Артикулировать трюизмы — в равной степени совестно и несуразно. Но если очень хочется, то можно: только такому человеку свобода и впору. И цена за нее — единственно верная. Неловко также произносить, что свобода — элитарное лакомство избранных. А для масс уготован некий набор сугубо теоретических знаний вроде цитат: “Лишь тот достоин счастья и свободы...” Ну а Кура, как и Волга, впадает в Каспийское море...

Это я к тому вспоминаю, что если б решение поехать (“к жемчужине Кавказа, озеру Мингечаур” или “к неповторимым, ручной работы, коврам таджикских мастериц”) было мной принято, то последовало б и действие. Но естественное решение было прямо полярным: не бывать. Раз над куполами мечетей болтаются на палках выцветшие портянки уж не знаю какого по счету Рима...

Двойная деспотия — штука ужасная, даже (именно) с эстетической стороны. Представим себе бессмысленную козу, кою во все дырки харит пахан со своею сивушной шестеркой...

Насилие заражает биосферу тотально, как радиация. Какие там, к чертовой матери, тюбетейки и персики, какие Бахчисарайские фонтаны, гаремы, шальвары, пиалы, “корабли пустыни” и прочая сувенирная дребедень! Все здесь загажено, все пропитано насилием в самой грубой и беспощадной форме. Это море развращено и отравлено. Пресловутая “даль барханов” заражена до самого горизонта. Даже небо давно не девственно, оно тоже изнасиловано — и вдобавок до самых глубин развращено хамским принуждением безучастно наблюдать картины насилия и разврата.
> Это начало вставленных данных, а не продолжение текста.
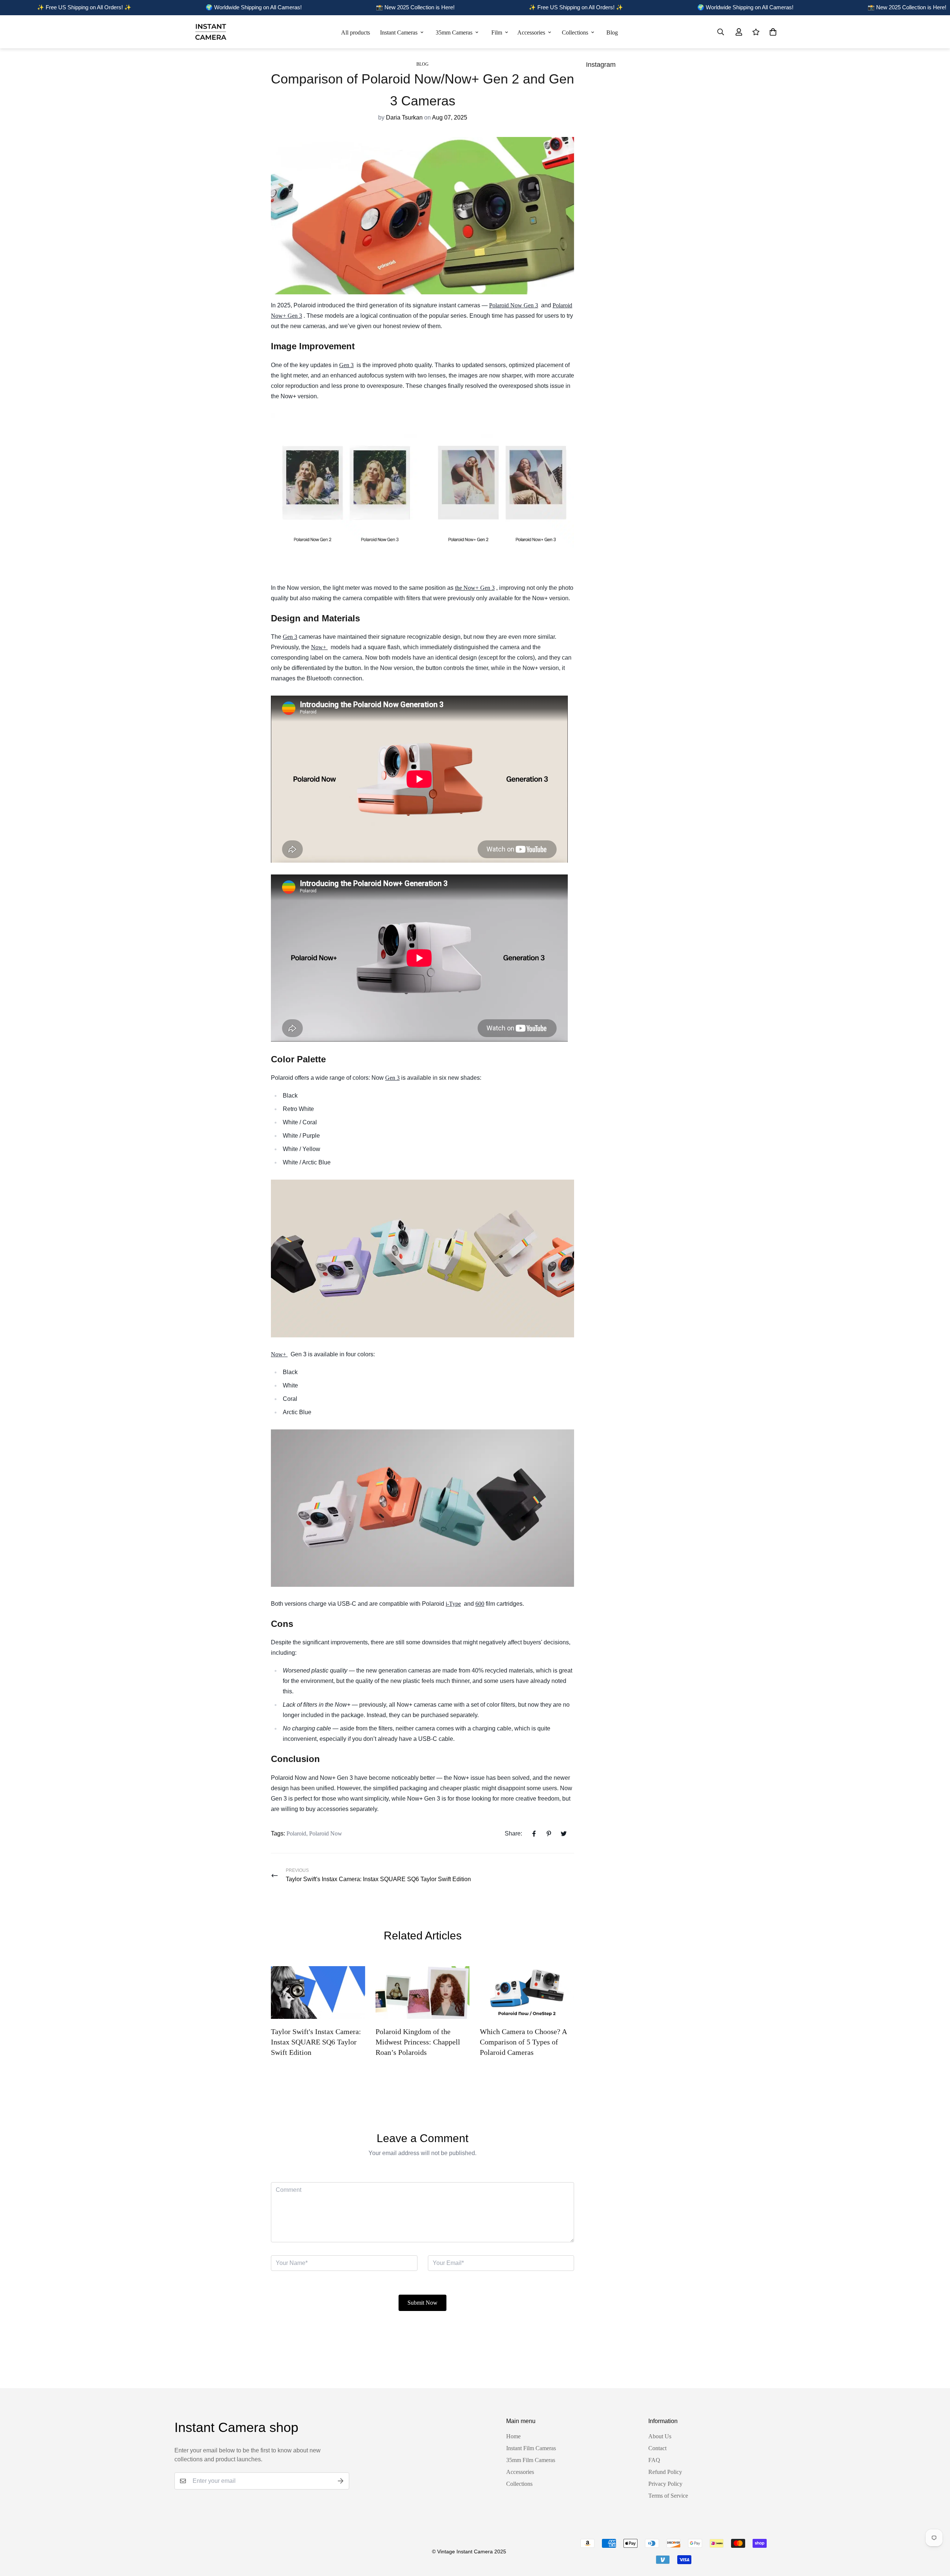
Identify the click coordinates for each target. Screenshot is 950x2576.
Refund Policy (665, 2472)
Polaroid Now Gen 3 (513, 305)
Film (496, 32)
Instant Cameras (398, 32)
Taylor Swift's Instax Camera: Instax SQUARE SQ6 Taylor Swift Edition (316, 2041)
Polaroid (296, 1833)
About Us (659, 2436)
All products (355, 32)
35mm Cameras (454, 32)
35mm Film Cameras (530, 2460)
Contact (657, 2448)
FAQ (654, 2460)
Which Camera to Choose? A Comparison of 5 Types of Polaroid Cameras (523, 2041)
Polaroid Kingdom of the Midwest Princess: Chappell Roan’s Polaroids (418, 2041)
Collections (575, 32)
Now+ (319, 647)
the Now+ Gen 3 (475, 588)
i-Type (453, 1604)
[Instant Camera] (210, 31)
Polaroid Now (325, 1833)
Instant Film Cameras (531, 2448)
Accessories (531, 32)
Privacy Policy (665, 2484)
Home (513, 2436)
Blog (612, 32)
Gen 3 (346, 365)
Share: (513, 1833)
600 (479, 1604)
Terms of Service (668, 2495)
А горы! Эти их “белоснежные шапки”! Какая уж там белоснежность!.. Словно фата, что, в потеху сатрапам, напялена на употребленных всем легионом “красавиц Востока”... Ох, земля! Нечего изображать целку! Спрячь подальше жалкие свои пиалы и тюбетейки! Ни о какой “самобытости” не может быть речи, когда тебя, вполне in cooperation, отхаривают шакалы местного разлива и пьяные легионеры!